Colombia mulls IMF credit line extension

Colombia is considering renewing its flexible credit line with the IMF, its finance minister said last night

Colombia is considering a renewal of its flexible credit line (FCL) with the IMF to insure itself against abrupt capital flows, its finance minister has said.

Oscar Zuluaga told Emerging Markets: “The flexible credit line with the IMF expires in May, so we are studying what we should do.”

Asked whether stigma attached to IMF loans by markets and the public would affect the decision, Zuluaga said: “This is not a problem in Colombia. The markets have seen this [flexible credit line access] in a positive light.”

Colombia secured a one-year precautionary credit line with the IMF last year. Zuluaga’s comments come after Mexico on March 10 asked the IMF to renew a $48 billion line, to boost market confidence in the country’s liquidity position and to stem the threat of dollar capital flight once US interest rates are hiked.

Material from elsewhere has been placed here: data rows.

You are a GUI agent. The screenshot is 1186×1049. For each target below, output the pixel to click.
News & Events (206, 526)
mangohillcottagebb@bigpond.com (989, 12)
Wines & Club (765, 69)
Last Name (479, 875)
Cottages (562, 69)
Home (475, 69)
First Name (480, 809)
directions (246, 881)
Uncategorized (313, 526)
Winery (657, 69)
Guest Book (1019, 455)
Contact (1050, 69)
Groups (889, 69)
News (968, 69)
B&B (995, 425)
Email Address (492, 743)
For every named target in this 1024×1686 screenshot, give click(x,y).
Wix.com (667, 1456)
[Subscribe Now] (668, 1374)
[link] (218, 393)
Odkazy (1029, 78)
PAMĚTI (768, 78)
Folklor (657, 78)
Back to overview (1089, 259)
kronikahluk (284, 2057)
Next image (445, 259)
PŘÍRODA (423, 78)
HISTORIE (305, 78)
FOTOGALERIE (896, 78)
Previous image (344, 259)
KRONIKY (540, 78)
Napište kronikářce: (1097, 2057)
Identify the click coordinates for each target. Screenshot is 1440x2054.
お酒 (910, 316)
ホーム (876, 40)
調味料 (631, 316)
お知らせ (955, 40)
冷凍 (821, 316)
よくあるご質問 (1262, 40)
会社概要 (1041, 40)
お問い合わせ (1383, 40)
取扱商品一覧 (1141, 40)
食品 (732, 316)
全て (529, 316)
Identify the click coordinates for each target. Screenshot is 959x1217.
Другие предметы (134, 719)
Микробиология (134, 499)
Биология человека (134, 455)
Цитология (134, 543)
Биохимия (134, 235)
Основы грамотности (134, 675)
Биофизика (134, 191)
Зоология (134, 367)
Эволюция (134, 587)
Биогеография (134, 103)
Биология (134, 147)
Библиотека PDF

The FCL was set up in early 2009 to help well-managed emerging market countries weather the global crisis. FCL standards are “too stringent” for most Latin American countries, IDB economist Eduardo Fernandez-Arias said.

As the prospect of volatile capital flows in the medium term looms large, it is vital for the IMF to be seen as an effective liquidity-lender of last resort for both middle and low-income countries, he added.

But concerns that latching onto the IMF swap line could breed dependence and undermine market confidence about a country’s liquidity position is still deterring Latin clients, Morris Goldstein, a senior fellow at the Peterson Institute said.

Fernandez-Arias advocates a tiered system of contingent credit lines, whereby countries, judged to have sound policies, would be granted large and quick access to IMF emergency credit lines. While weaker countries could be provided with limited access and would have to enact IMF conditions after accessing the FCL.

“This has the advantage of providing breathing space to countries,” which require immediate liquidity assistance. For these countries, Fernandez-Arais says IMF conditions imposed after access would be weaker than a normal balance-of-payments program if the shock was exogenous, such as the sudden collapse in the terms of trade.

But IMF Western Hemisphere director Nicolas Eyzaguirre told Emerging Markets that the institution was limited in extending the FCL. “It does not make sense to treat some countries [in Latin America] as equal [to the likes of FCL-recipients Mexico and Colombia] because they are not seen as safe by the market.” In addition, those countries that are perceived to have weak policies by the IMF could not receive the FCL, in order to “safeguard” the institutions’ resources.

Nevertheless, Eyzaguirre said he agreed with the logic of providing tailored liquidity facilities to weaker economies, in some cases – but no new lending instruments were being considered.